Medicare does not even pay enough to cover costs of care, let alone operating overhead: http://classic.ncmedicaljournal.com/wp-content/uploads/NCMJ/...

> For the first 18 years of Medicare's existence, the program paid hospitals for the "cost" of the care provided. However, since 1983, the payments have been slowly declining in relationship to the actual cost of providing care, and now hospitals are receiving less in payments than the actual cost of the care. How do hospitals recover this shortfall? Simple: they pass it on to other payers.


There is a fair amount of Hollywood according going on with what overhead is included in those costs. Medical groups for example often have profitable out patient facilities in the same area as s failing hospital.

Many hospitals do operate just fine with high numbers of Medicare patients and few private medical facilities reject Medicare patients. Remember, when a 3rd party agrees to cover costs the incentive to lower costs gets messed up.

However, many hospitals also have issues which is why there are supplemental payments.


> Many hospitals do operate just fine with high numbers of Medicare patients

Excluding those which receive extra stipends for qualifying as DSHs or CAHs, no, most hospitals aren't operating "just fine" if they have a high number of Medicare patients. Unless you call overcharging private insurers and uninsured patients just to stay afloat "doing just fine".

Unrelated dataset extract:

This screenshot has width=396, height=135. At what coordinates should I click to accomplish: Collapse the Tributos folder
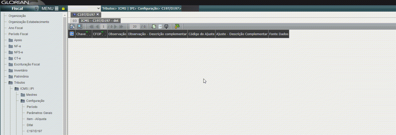pyautogui.click(x=11, y=83)
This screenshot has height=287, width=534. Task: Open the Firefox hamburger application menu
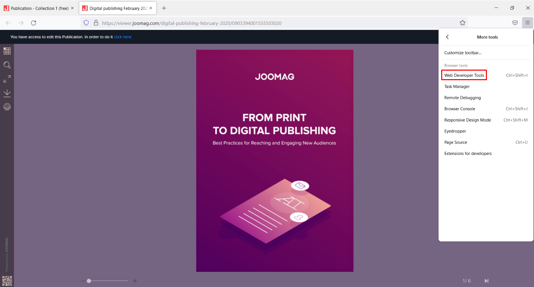pyautogui.click(x=528, y=23)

> There is a fair amount of Hollywood according going on with what overhead is included in those costs. Medical groups for example often have profitable out patient facilities in the same area as s failing hospital.

There's no "Hollywood accounting". This is straightforward, textbook GAAP accounting that we're talking about. Medicare reimburses less than COGS. That's a well-documented fact - so well-documented, in fact, that you yourself linked to it with that article.

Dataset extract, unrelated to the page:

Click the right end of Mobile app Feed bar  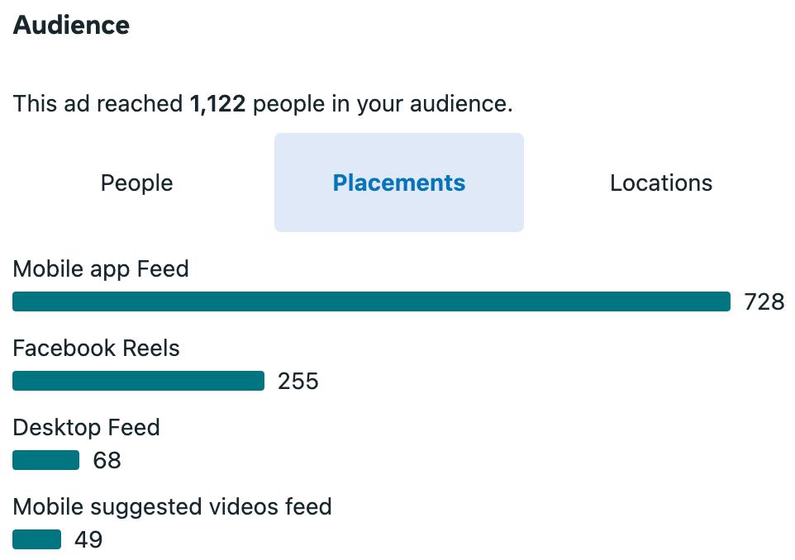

If Medicare reimburses less than COGS, there's no way for hospitals to subsist on Medicare reimbursement rates alone. You can try to tease the numbers any way you want, but that's exactly why GAAP exists - it gives a common framework for comparing these cases, and here the numbers are as clear as you can get.


That was from 2005 and there has been a world of changes in how things are paid for recently.

"Most notably, the share of total spending on hospital inpatient services declined by one-third between 2006 and 2016, from 32 percent to 21 percent, while payments to Medicare Advantage (private health plans which cover all Part A and Part B benefits) doubled, from 15 percent to 30 percent, as private plan enrollment has grown steadily since 2006." https://www.kff.org/medicare/issue-brief/the-facts-on-medica...

Anyway, I still disagree with how many of these things are calculated. You need to look at the indirect cost part of COGs critically and in context of other related government spending.

Again, the problem with GAAP it assumes all spending is prudent which is far from the truth.


That KFF quotation is saying literally the exact opposite of the point you're trying to make. Though I guess if you don't understand how Medicare Advantage works, it's easy to make that mistake.

> Anyway, I still disagree with how many of these things are calculated. You need to look at the indirect cost part of COGs critically and in context of other related government spending.

Medicare doesn't cover COGS. Private payers do. You can't get away from that fact, especially when you've now provided two separate links that corroborate it.


I am not trying to get away from COGs by saying Medicare covers it because I agree it does not. I am saying the overhead included is misleading because it includes a portion of unpaid bills from other patients. Yes, it's part of a hospital's overhead, no it's not medicares responsibility.